Stored data entries:
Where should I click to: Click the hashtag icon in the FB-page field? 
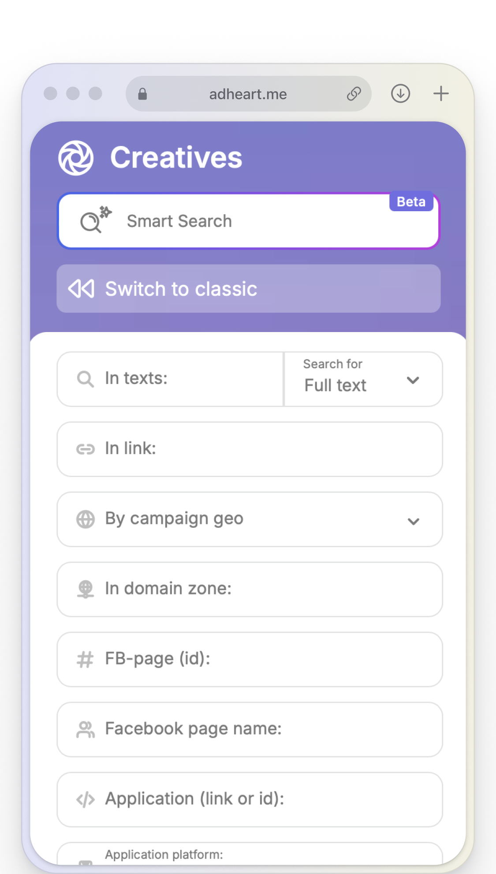pos(86,659)
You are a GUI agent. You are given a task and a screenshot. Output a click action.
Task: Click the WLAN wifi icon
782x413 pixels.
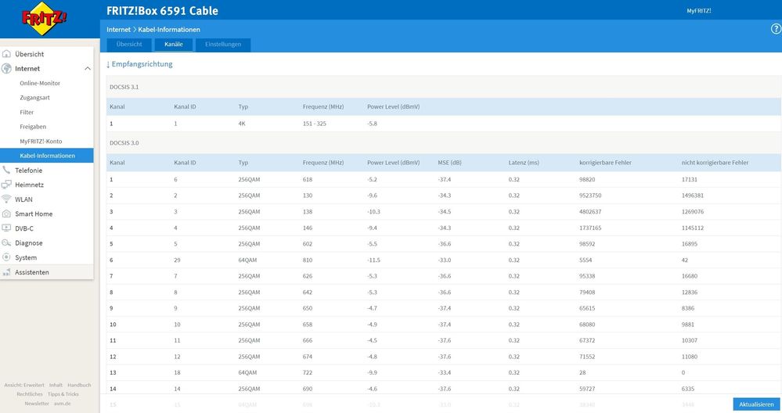pos(7,199)
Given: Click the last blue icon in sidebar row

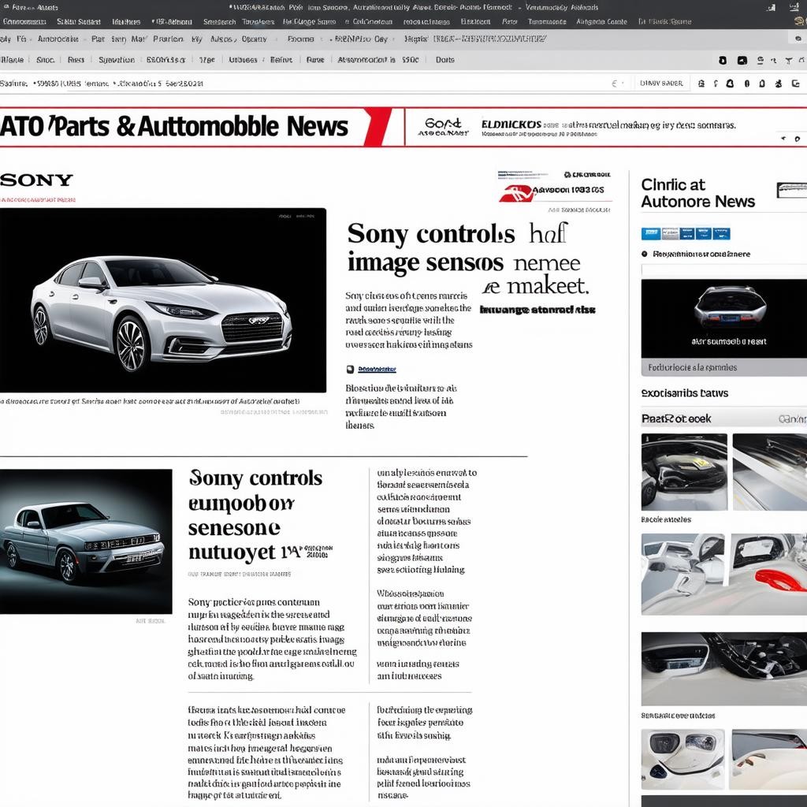Looking at the screenshot, I should (722, 233).

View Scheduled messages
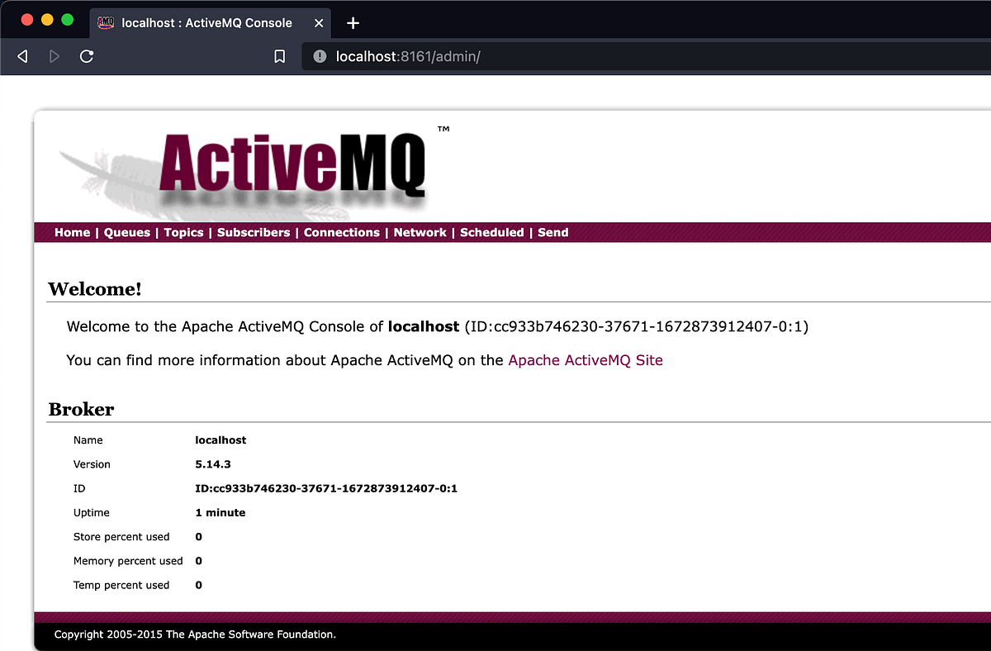[x=491, y=232]
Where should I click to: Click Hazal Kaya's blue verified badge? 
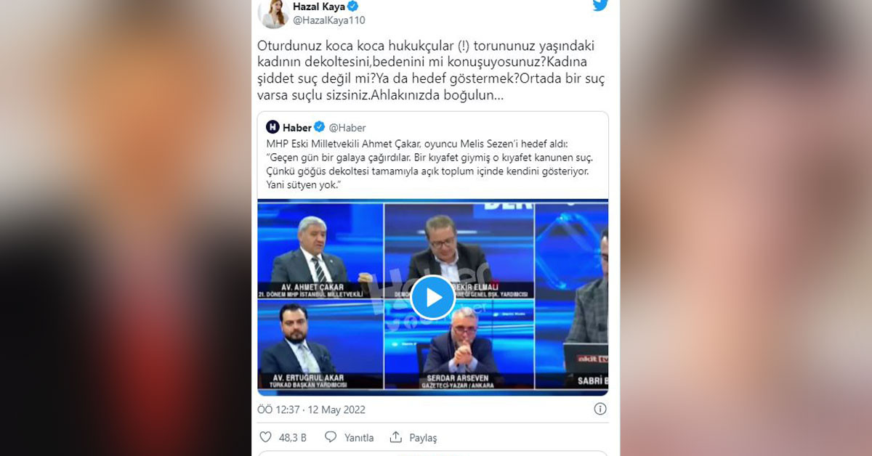click(x=353, y=7)
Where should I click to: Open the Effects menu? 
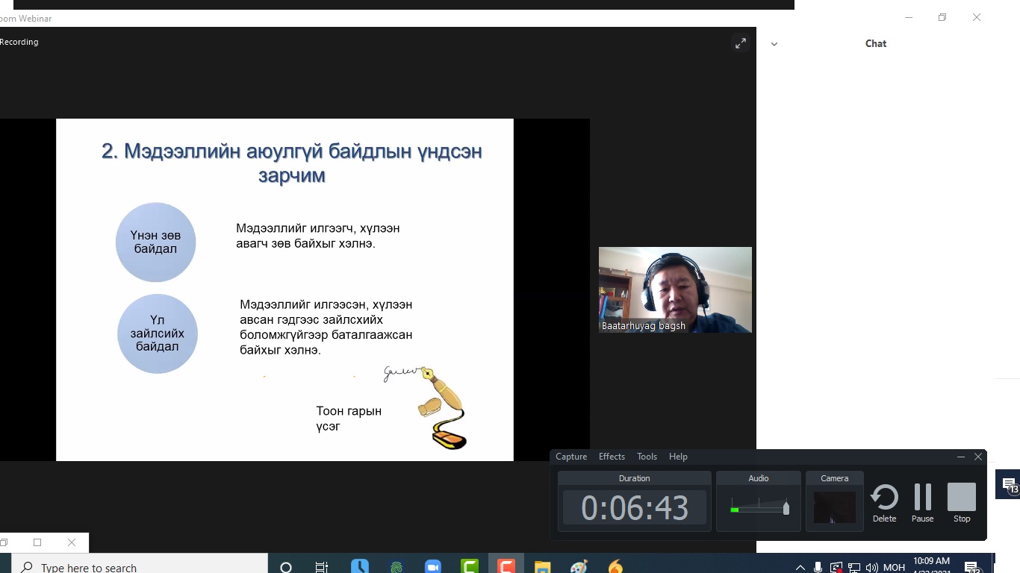tap(612, 457)
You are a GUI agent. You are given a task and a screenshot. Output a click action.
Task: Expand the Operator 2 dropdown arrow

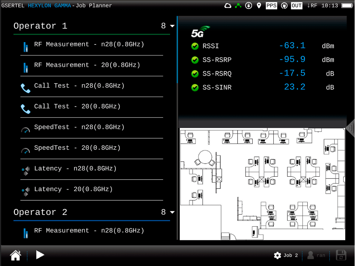[172, 213]
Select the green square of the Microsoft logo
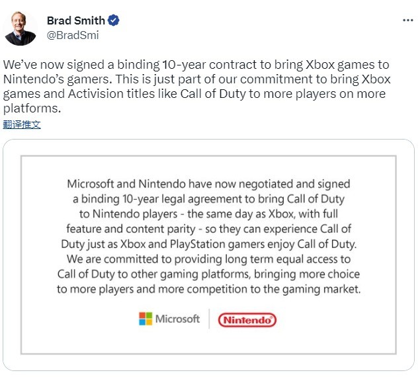Viewport: 420px width, 377px height. tap(149, 315)
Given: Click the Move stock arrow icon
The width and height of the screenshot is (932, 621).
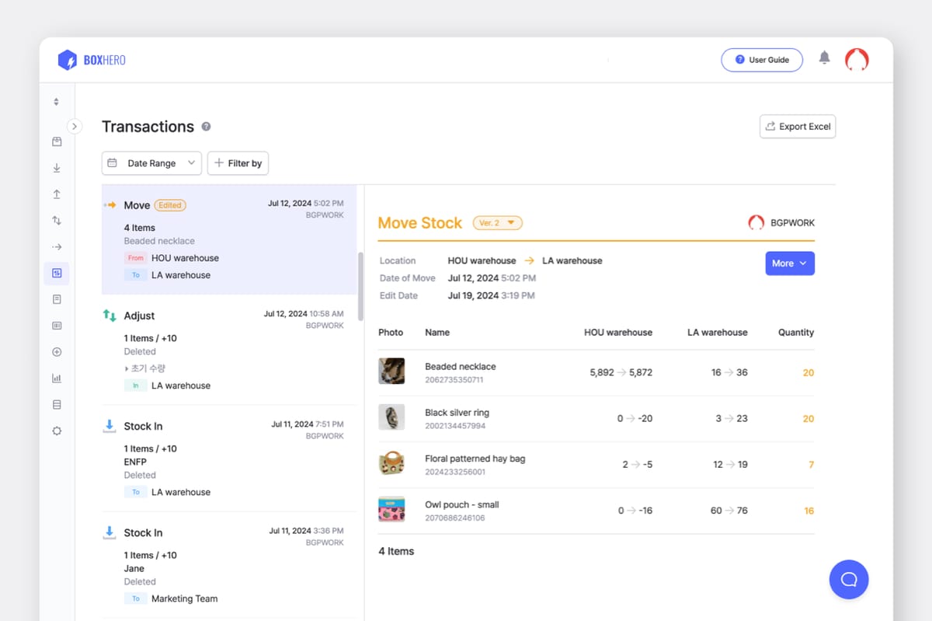Looking at the screenshot, I should point(56,246).
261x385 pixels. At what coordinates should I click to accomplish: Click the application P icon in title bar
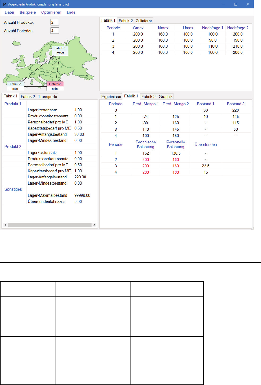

Work item: Exactly repeat the data above; the pictures do not belong in your copy.

Written solution:
Where should I click to: Click the hashtag icon in the FB-page field? 
pos(86,659)
You are a GUI agent. You are given a task and a screenshot. Output a click action.
Task: Click the WLAN wifi icon
782x413 pixels.
pos(7,199)
Given: Click the last blue icon in sidebar row

Looking at the screenshot, I should (722, 233).

View Scheduled messages
[x=491, y=232]
Where should I click to: Click Hazal Kaya's blue verified badge? 
click(x=353, y=7)
Where should I click to: Open the Effects menu? 
tap(612, 457)
You are a GUI agent. You are given a task and a screenshot. Output a click action.
Task: Expand the Operator 2 dropdown arrow

[172, 213]
Select the green square of the Microsoft logo
Viewport: 420px width, 377px height. tap(149, 315)
Given: Click the Move stock arrow icon
The width and height of the screenshot is (932, 621).
Looking at the screenshot, I should point(56,246).
261x385 pixels. At what coordinates should I click to accomplish: Click the application P icon in title bar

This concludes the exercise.